The potential of AI in empowering consumers

Live Mint, January 09, 2019

By Pradeep S Mehta

In April 2018, the department of economic development, Dubai, launched a “Smart Protection” service, which adopts Artificial Intelligence (AI) to respond efficiently to consumer queries and resolve their complaints. Through an app called Dubai Consumer, the service engages consumers in a direct dialogue to gather information and, within a few minutes, issues an “empowerment letter” stating details of complaint and instructions to the retailer to resolve relevant grievance within a pre-specified time frame, failing which the retailer risks attracting fines.

It was reported in November that retailers comply with instructions in empowerment letters in more than 90% cases. The service has been trained to handle grievances in more than 12 sectors and understands more than 40 laws and regulations relating to consumer protection.

Imagine the utility of such a service in our country, wherein the standard of customer support and grievance redressal is abysmally poor. Consumer courts suffer from infrastructure and capacity constraints and even simple matters drag on for years. Our experience of consumer grievance handling reveals stark information asymmetry among consumers and high opportunity cost of filing and pursuing complaints. The use of AI in addressing these constraints can go a long way in empowering consumers.

Alas, the discourse on AI has been captured by concepts such as bots surpassing human intelligence, ethical use of AI, and algorithmic bias. However, the potential of AI in empowering consumers must not be lost sight of. A recent paper by Giuseppe Contissa et al has done a huge service by bringing this issue into the limelight.
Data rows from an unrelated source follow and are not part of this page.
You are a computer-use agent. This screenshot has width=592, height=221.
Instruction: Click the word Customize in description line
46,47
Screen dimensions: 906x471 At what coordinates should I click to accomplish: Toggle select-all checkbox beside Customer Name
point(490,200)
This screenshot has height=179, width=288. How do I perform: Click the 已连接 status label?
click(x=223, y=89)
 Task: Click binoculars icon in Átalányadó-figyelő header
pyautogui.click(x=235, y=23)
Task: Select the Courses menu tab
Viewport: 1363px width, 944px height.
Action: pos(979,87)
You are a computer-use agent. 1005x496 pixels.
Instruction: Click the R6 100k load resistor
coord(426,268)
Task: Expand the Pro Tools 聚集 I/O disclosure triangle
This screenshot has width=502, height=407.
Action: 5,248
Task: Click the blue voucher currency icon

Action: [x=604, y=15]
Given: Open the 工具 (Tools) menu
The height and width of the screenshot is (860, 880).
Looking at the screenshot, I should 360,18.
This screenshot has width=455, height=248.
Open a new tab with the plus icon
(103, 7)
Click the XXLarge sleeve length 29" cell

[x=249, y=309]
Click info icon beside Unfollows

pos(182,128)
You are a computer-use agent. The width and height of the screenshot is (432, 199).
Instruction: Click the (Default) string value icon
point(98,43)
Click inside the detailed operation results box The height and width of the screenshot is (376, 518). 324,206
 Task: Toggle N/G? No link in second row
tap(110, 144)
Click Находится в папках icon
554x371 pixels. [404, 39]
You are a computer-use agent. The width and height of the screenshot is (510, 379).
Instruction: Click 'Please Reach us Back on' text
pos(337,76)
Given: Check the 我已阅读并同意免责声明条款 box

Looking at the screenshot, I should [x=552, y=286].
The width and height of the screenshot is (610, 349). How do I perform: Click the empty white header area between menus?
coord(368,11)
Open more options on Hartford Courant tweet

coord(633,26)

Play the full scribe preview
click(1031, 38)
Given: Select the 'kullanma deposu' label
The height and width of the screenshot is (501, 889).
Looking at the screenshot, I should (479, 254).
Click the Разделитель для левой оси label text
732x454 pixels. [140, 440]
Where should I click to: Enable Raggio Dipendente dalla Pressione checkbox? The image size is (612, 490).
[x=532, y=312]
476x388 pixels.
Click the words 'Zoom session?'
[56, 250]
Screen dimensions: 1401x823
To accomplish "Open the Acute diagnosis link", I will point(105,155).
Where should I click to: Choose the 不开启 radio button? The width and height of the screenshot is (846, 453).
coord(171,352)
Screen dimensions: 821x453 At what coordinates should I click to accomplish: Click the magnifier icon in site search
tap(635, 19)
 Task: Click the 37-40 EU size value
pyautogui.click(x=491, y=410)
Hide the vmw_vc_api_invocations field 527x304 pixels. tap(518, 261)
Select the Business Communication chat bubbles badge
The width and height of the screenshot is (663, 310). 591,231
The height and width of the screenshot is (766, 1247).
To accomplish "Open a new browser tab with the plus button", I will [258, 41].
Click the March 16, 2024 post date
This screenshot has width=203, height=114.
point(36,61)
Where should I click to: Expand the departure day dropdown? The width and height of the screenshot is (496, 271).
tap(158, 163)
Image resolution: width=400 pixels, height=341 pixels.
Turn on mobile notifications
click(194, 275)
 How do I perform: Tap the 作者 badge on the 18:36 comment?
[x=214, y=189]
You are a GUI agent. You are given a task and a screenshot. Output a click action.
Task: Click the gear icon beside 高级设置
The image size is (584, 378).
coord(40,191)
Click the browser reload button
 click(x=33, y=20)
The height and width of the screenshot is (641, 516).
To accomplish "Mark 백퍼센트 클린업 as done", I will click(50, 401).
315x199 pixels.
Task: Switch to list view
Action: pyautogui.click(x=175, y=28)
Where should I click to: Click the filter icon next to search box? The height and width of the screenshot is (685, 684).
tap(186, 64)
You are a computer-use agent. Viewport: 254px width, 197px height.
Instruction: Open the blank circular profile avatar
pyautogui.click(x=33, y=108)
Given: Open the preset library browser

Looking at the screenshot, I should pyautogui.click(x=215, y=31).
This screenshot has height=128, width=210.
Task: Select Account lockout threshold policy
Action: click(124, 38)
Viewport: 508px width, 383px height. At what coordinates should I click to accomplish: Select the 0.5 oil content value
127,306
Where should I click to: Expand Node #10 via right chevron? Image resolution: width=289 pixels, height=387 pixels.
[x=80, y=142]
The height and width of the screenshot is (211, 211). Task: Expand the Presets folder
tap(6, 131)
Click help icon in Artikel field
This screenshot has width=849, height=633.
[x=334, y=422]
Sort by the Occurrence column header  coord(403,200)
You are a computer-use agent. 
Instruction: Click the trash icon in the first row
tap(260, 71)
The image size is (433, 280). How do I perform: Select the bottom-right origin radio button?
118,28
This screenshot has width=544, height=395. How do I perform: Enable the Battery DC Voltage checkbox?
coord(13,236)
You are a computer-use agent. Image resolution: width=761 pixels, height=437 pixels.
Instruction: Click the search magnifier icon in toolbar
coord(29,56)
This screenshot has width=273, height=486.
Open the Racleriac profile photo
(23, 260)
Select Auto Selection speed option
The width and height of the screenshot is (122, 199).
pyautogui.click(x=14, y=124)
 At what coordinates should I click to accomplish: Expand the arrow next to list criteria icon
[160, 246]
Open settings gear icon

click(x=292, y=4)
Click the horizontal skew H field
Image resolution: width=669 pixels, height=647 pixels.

The need to empower consumers is now more than ever, given the unprecedented growth of the digital economy and global interconnectedness. Fortunately, awareness about consumer rights, especially privacy and data protection, has increased manifold owing to the Puttaswamy judgment and discussions around the draft personal data protection bill. Despite being aware, consumers lack adequate tools to protect their privacy and data. Measures hitherto suggested, such as increasing transparency by providing more information, may result in information overload and compound the asymmetry.

AI can help here as well. Tools like CLAUDETTE can be used for automatic detection of potentially unfair clauses in contracts and terms of service, and are being improved to assess compliance with data protection regulation. PriBot and Polisis provide AI-powered summaries and a free-form question answering system for privacy policies. However, these tools are being developed further, primarily interact in English, and require users to approach them to obtain information. These constraints may limit scalability in India.

Thus, there is a need of a bottom-up approach to leverage AI for Indian consumers. Can AI-powered privacy labels be designed that can present the most important terms and conditions, depending on consumers’ likely profile and behaviour, in a format preferred by them, thus facilitating informed decision making? Can privacy policy reviewing tools automatically alert regulatory agencies of unfair terms to overcome consumers’ lackadaisical attitude in enforcing their rights and filing grievances? Customized solutions contextualized to meet specific needs can go a long way in empowering Indian consumers.

The extraordinary progress in the digital economy coupled with smartphone penetration in the country has put consumers in the midst of an information deluge, making it difficult for them to compare products intelligently. AI-empowered personal assistants can help them navigate through exponentially growing data, reduce search and transaction costs, overcome biases, and enable more sophisticated choices. These tools may also help consumers assess the trustworthiness and helpfulness of online consumer reviews by analysing sentiment and polarity.

The day is not far when AI does not merely assist consumers in decision making but takes decisions on behalf of consumers. Michal S. Gal et al suggest that the next generation of e-commerce will be conducted by digital agents, based on algorithms that will not only make purchase recommendations but will also predict what consumers want, make purchase decisions, negotiate and execute transactions for consumers, and even automatically form coalitions of buyers to enjoy better terms, thereby replacing human decision-making.

Unsurprisingly, despite its potential in empowering consumers, the increasing role of AI in the lives of consumers is fraught with conceptual, moral, ethical and regulatory dilemmas. India’s sociocultural and economic diversity may pose challenges and delay the mass utilisation of AI, but such time needs to be judiciously utilised in designing principles and frameworks to address related dilemmas.

The time to discuss such principles and frameworks is not in the future, but now. India is modernizing its regulatory frameworks on privacy and data protection, consumer protection, e-commerce. We cannot let go of this opportunity and need to be bold and forward looking to move collectively towards consumer-empowering AI.

Pradeep S. Mehta is secretary general of CUTS International

Udai Mehta and Amol Kulkarni of CUTS contributed to this article.